───── DATA PROVIDED ─────

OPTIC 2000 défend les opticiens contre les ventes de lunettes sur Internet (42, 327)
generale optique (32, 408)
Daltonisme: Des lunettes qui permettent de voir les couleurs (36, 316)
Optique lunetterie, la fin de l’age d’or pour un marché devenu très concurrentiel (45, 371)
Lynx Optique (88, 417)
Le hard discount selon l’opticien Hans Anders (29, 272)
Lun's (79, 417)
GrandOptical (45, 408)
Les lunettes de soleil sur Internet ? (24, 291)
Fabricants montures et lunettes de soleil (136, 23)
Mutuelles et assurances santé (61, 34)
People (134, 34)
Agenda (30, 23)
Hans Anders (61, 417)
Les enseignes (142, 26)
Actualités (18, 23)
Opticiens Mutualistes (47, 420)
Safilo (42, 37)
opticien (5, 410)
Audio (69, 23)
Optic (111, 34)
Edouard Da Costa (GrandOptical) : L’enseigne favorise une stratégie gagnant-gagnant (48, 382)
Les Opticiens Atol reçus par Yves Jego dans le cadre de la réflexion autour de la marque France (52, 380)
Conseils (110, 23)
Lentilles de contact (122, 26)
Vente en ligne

─────
───── DATA PROVIDED ─────

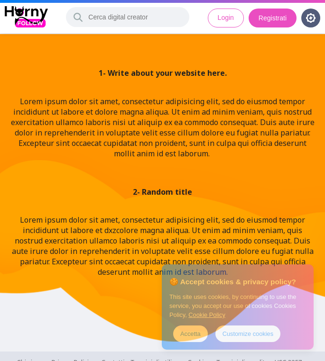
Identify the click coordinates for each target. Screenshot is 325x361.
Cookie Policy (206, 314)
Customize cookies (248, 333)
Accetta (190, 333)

─────

### DIRECTIONS FOR THIS TASK
Recast the items from the line with "OPTIC 2000 défend" up to and including the line with "Optic (111, 34)" as a JSON list of strings, one string per line, skipping blank lines.

### COMPLETED EXERCISE
[
  "OPTIC 2000 défend les opticiens contre les ventes de lunettes sur Internet (42, 327)",
  "generale optique (32, 408)",
  "Daltonisme: Des lunettes qui permettent de voir les couleurs (36, 316)",
  "Optique lunetterie, la fin de l’age d’or pour un marché devenu très concurrentiel (45, 371)",
  "Lynx Optique (88, 417)",
  "Le hard discount selon l’opticien Hans Anders (29, 272)",
  "Lun's (79, 417)",
  "GrandOptical (45, 408)",
  "Les lunettes de soleil sur Internet ? (24, 291)",
  "Fabricants montures et lunettes de soleil (136, 23)",
  "Mutuelles et assurances santé (61, 34)",
  "People (134, 34)",
  "Agenda (30, 23)",
  "Hans Anders (61, 417)",
  "Les enseignes (142, 26)",
  "Actualités (18, 23)",
  "Opticiens Mutualistes (47, 420)",
  "Safilo (42, 37)",
  "opticien (5, 410)",
  "Audio (69, 23)",
  "Optic (111, 34)"
]